* Page *

À titre d’illustration du principe, il a pu être jugé que la sanction de révocation prise par un maire en se fondant sur un jugement pénal condamnant l’agent pour exhibition sexuelle devait être annulée au motif qu’une exclusion temporaire de trois jours avait déjà été prise à l’encontre de l’agent13.

Et, pour être tout à fait complète, le fait qu’une mention soit portée sur le casier judiciaire d’un agent public (contractuel ou fonctionnaire, d’ailleurs) n’emporte pas nécessairement son licenciement, la procédure à suivre étant une procédure disciplinaire14 : on retombe sur la prohibition découlant de non bis in idem.

À cet égard, on pourrait également s’interroger sur la mesure de déplacement vers un service administratif de l’Élysée dont il a fait l’objet, dont la nature de sanction déguisée pourrait être questionnée… mais pas par l’agent, de toute évidence, qui ne semble pas avoir contesté les décisions.

De quelles portes juridiques de sortie dispose donc le président de la République dans cet épineux dossier ?

* Données *
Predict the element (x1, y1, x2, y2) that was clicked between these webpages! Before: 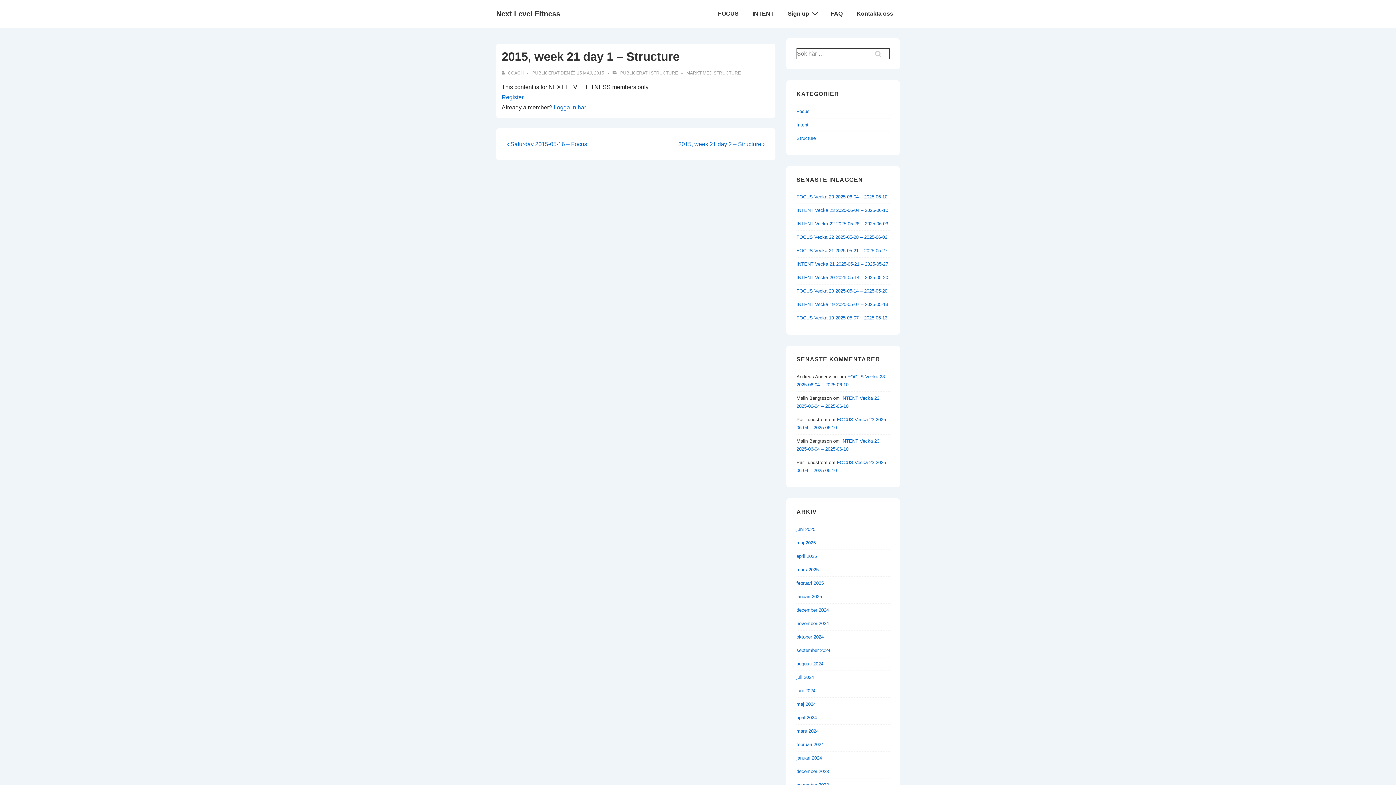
* * *
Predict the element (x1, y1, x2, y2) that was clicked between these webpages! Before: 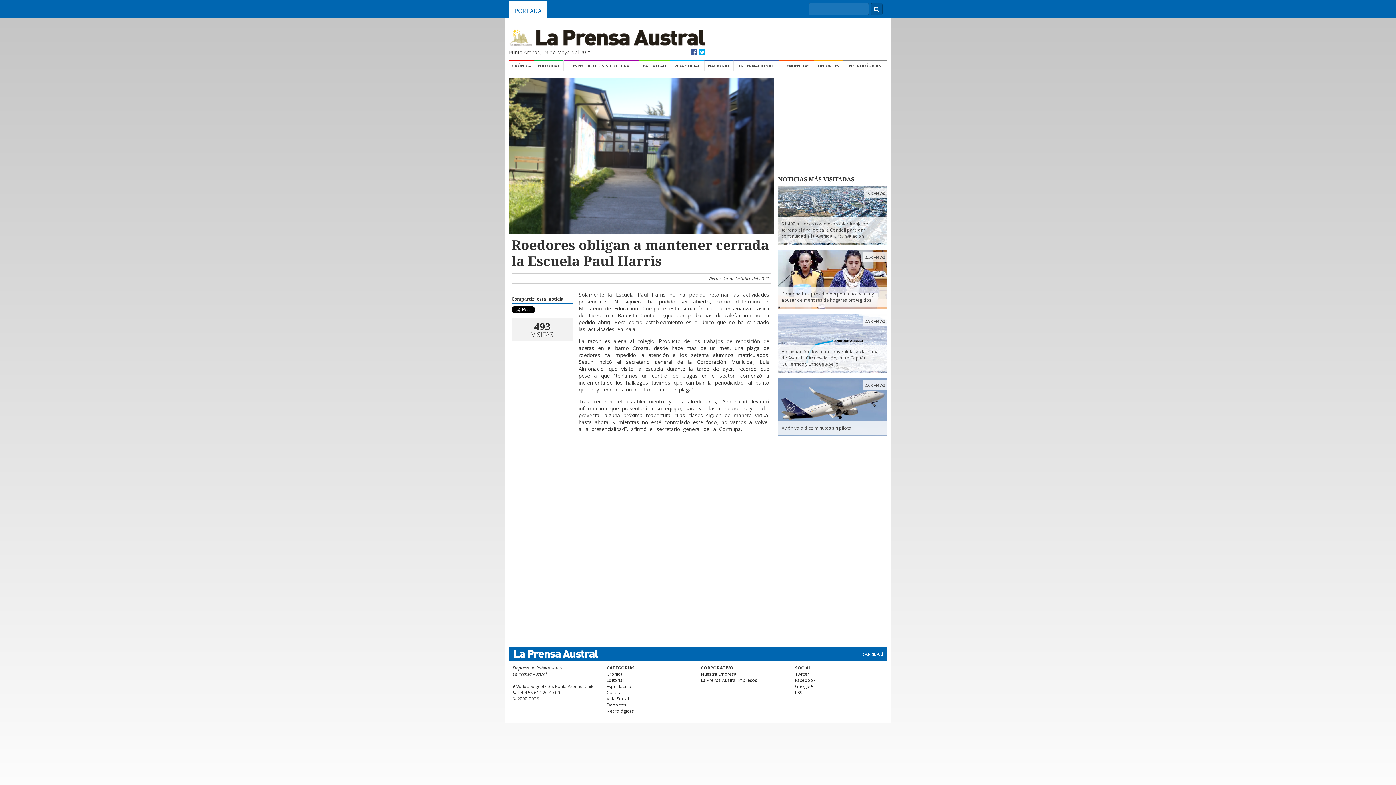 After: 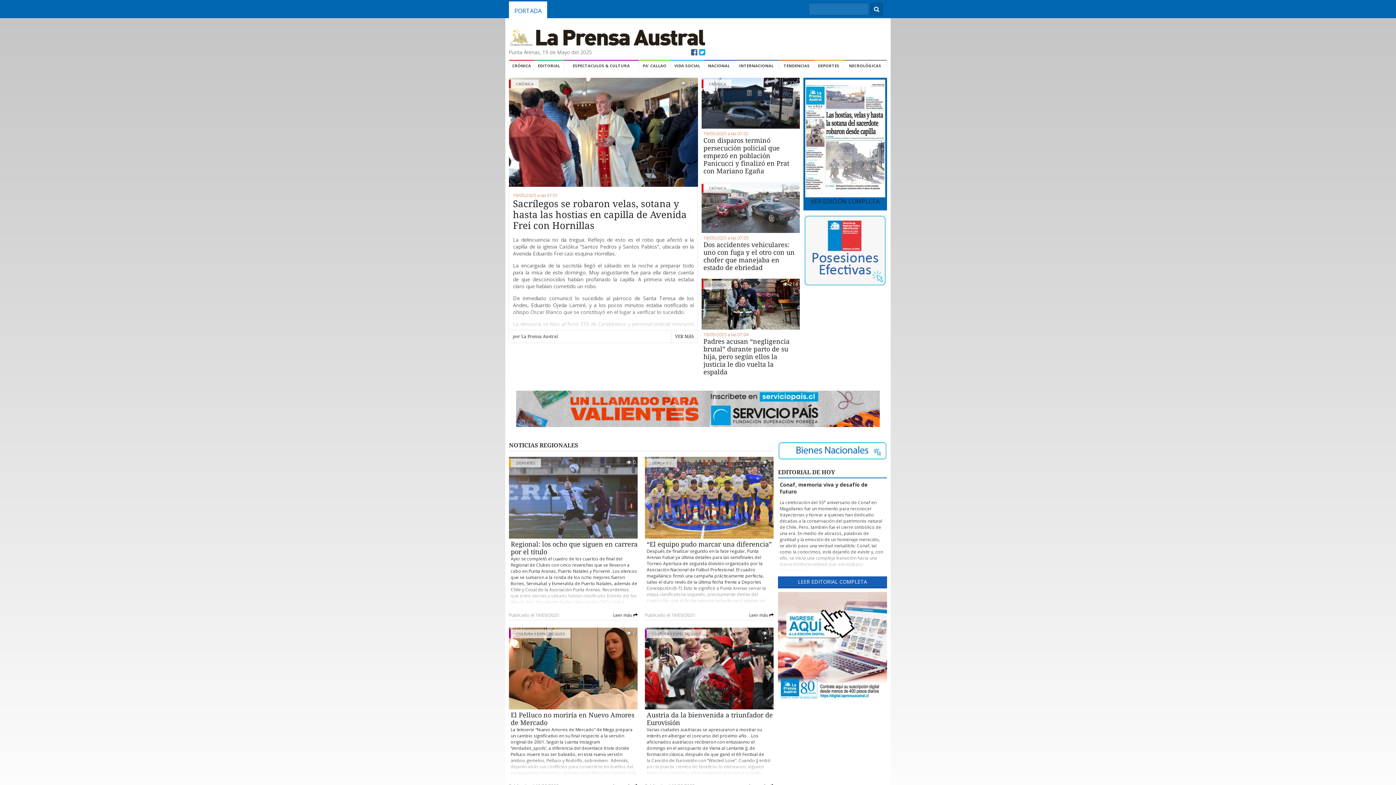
==
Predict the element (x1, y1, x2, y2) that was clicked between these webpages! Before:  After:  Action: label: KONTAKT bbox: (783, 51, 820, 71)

* Énoncé *
Selon la page, quelle sanction avait déjà été prise contre l'agent dont le maire avait prononcé la révocation ? Ces enregistrements forment un ensemble distinct, sans rapport avec la page.

* Réponse *
Une exclusion temporaire de trois jours.